Opinion
2010-96 K C.
Decided February 8, 2011.
Appeal from an order of the Civil Court of the City of New York, Kings County (Gary Franklin Marton, J.), dated October 16, 2009. The order granted tenant's motion to dismiss the petition in a holdover summary proceeding.
ORDERED that the order is reversed, without costs, and tenant's motion to dismiss the petition is denied.
PRESENT: PESCE, P.J., WESTON and RIOS, JJ.
In this owner-occupancy holdover proceeding ( see Rent Stabilization Code [ 9 NYCRR] § 2524.4 [a]), tenant moved to dismiss the petition on the ground that the notice of nonrenewal was inadequate. The notice of nonrenewal stated, in relevant part:
"Please be advised that the Landlord/Owner of your apartment above indicated, hereby notify [ sic] you that your lease which will expire on 7/31/09 will not be renewed because the Landlord/Owner of the building, below indicated, seeks to recover the apartment for a member of his immediate family (daughter her family), as their primary residence in the City of New York. Menucha Barber (daughter) who is married to Joseph Barber, have [ sic] 2 kids (ages 3 1½ years old), and currently rent an apartment at [address omitted]."

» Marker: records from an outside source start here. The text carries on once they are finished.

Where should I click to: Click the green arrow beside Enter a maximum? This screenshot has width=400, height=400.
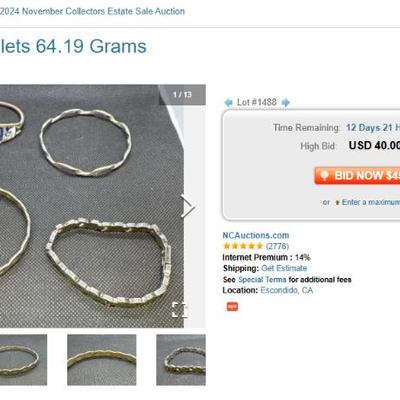(337, 203)
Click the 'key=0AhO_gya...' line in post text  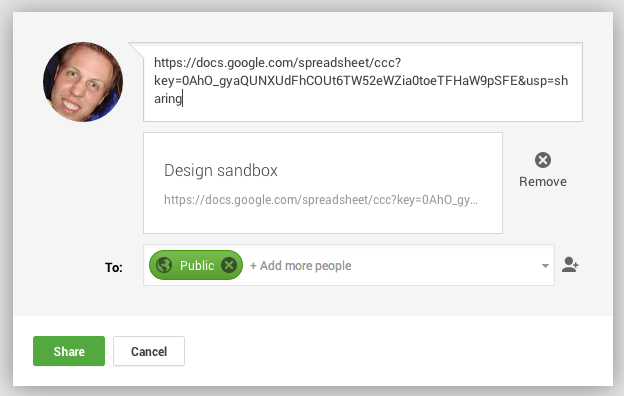[361, 81]
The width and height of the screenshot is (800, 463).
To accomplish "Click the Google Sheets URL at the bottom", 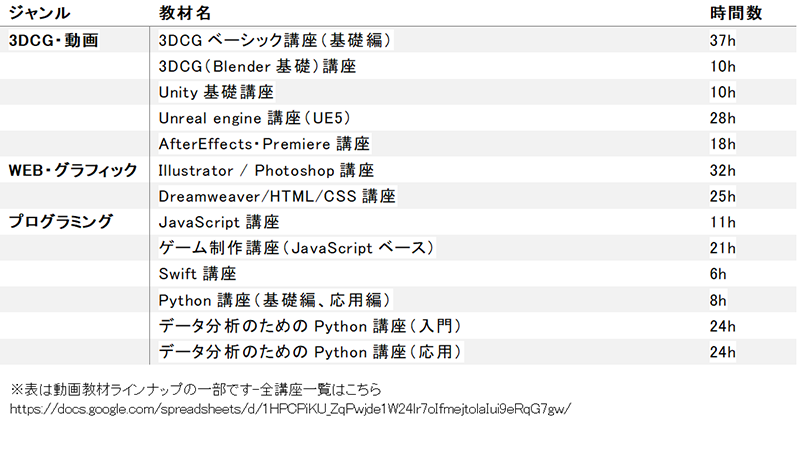I will pos(290,409).
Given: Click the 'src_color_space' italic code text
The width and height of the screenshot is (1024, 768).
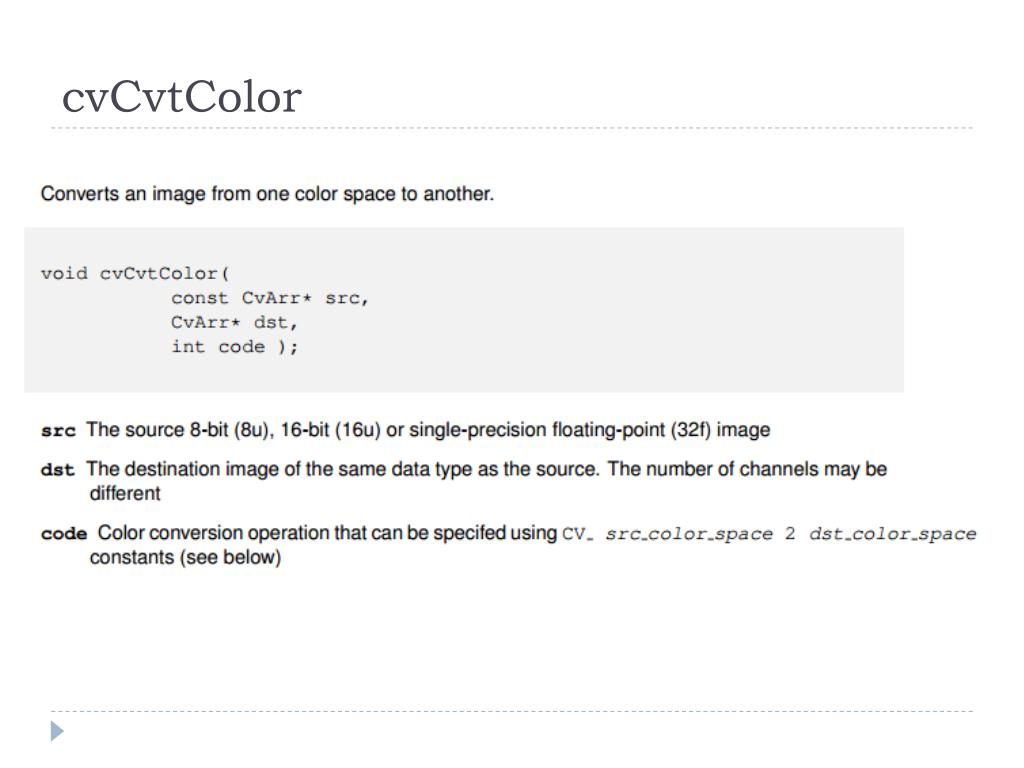Looking at the screenshot, I should coord(689,534).
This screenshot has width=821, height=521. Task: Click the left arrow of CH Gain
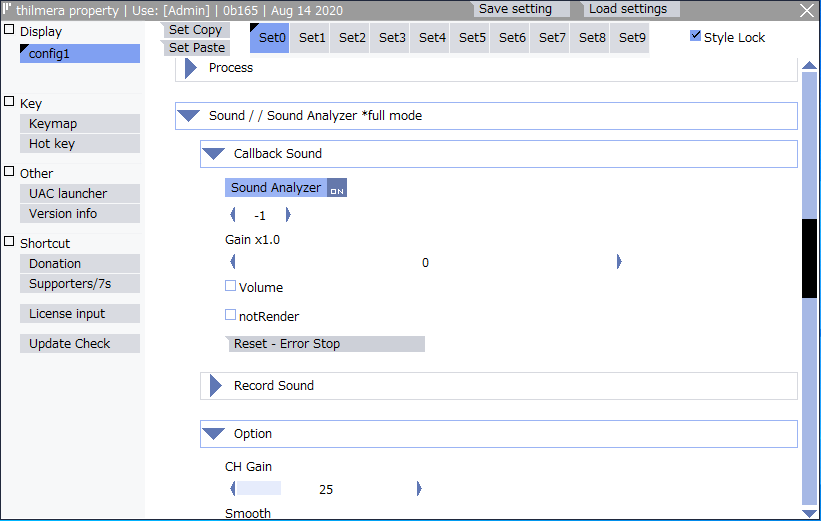pos(233,489)
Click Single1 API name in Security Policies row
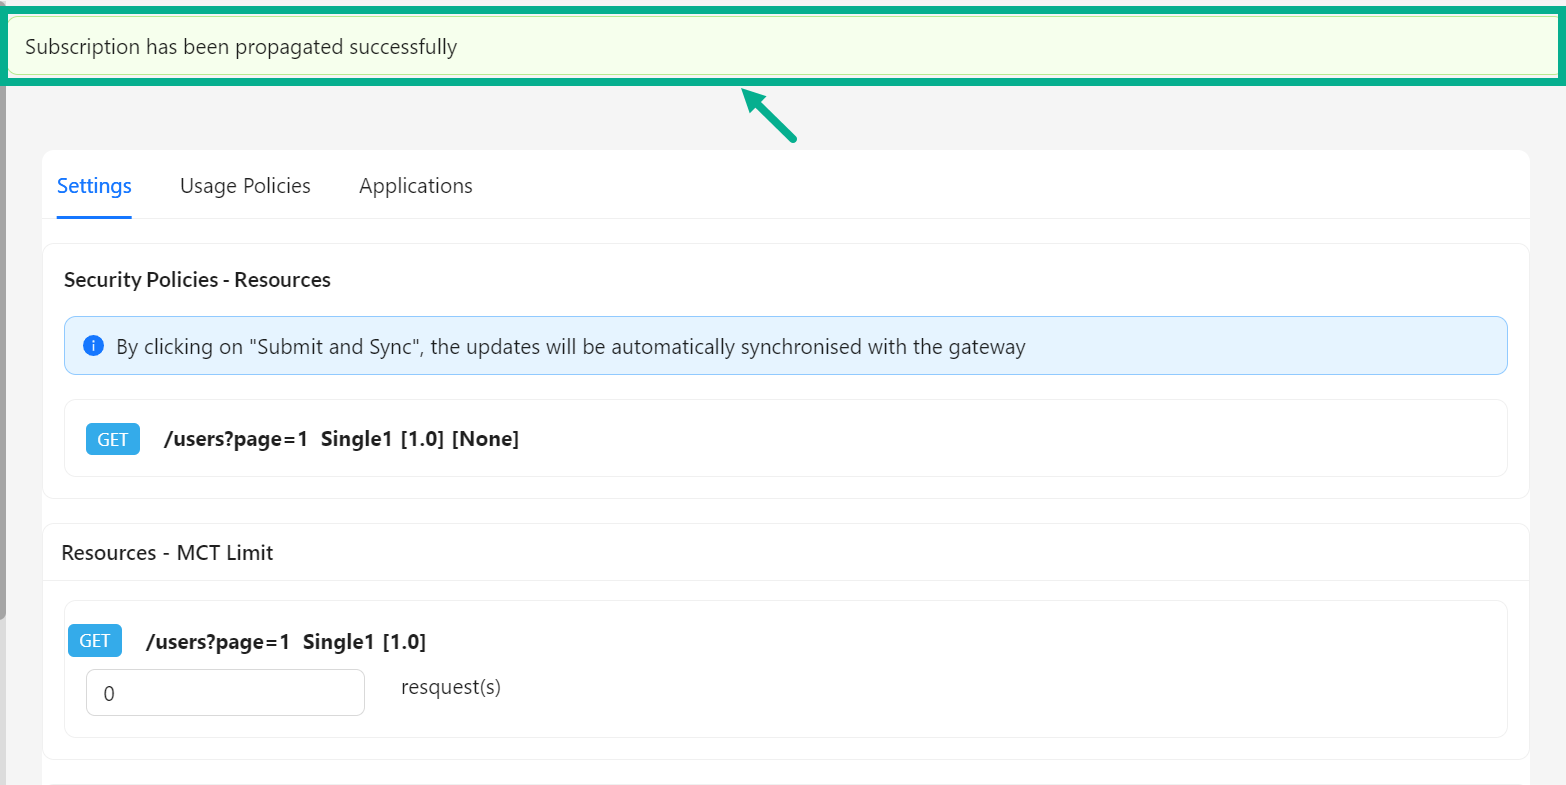 (356, 439)
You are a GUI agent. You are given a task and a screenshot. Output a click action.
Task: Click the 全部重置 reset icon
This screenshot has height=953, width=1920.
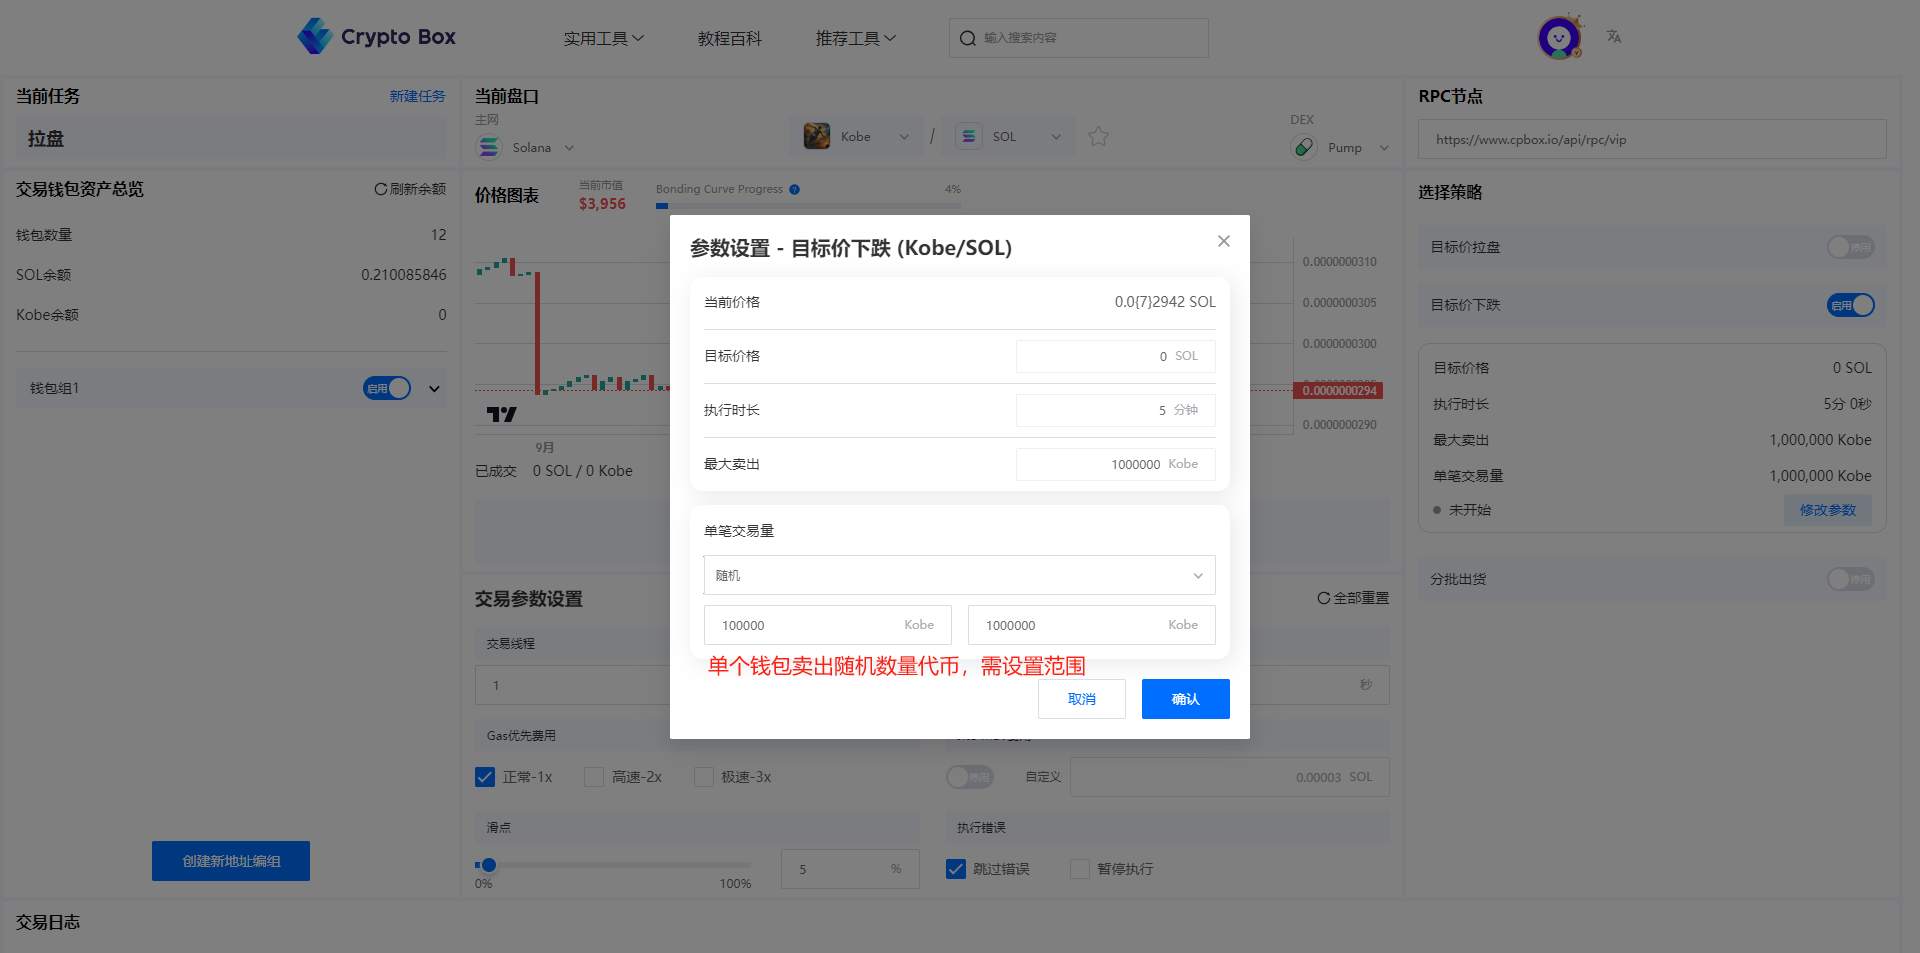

Relying on this court's decision in Giancola v Middleton ( 21 Misc 3d 34 ), the Civil Court granted tenant's motion, finding the notice inadequate.
After the parties had submitted their briefs on appeal in this case, the Appellate Division, Second Department, reversed this court's decision in Giancola, stating, in pertinent part ( 73 AD3d 1056, 1057):
"The petitioners' notice of nonrenewal satisfied the requirements of Rent Stabilization Code [ 9 NYCRR] § 2524.2 (b). The notice identified that the ground for recovery of the apartment was its anticipated use by a member of the petitioners' immediate family, and set forth the date by which the apartment was to be vacated ( see Rent Stabilization Code [ 9 NYCRR] § 2524.4 [a] [1]; § 2524.2 [b]). The notice also adequately set forth facts necessary to establish the ground for the vacatur, as it identified the petitioners' son, by name, as the immediate family member who would occupy the apartment as a primary residence, and further stated that recovery of the premises for use by the son was sought in good faith ( see McGoldrick v DeCruz, 195 Misc 2d 414, 415 [2003]; but see Hirsch v Stewart , 63 AD3d 74 [2009]). Further evidentiary matters are more appropriately explored in discovery or at trial ( see McGoldrick v DeCruz, 195 Misc 2d at 415)."
Under the standard set forth in Matter of Giancola v Middleton ( 73 AD3d 1056 ), the notice of nonrenewal in the instant case is adequate. Accordingly, the order is reversed and tenant's motion to dismiss the petition is denied.
Pesce, P.J., Weston and Rios, JJ., concur.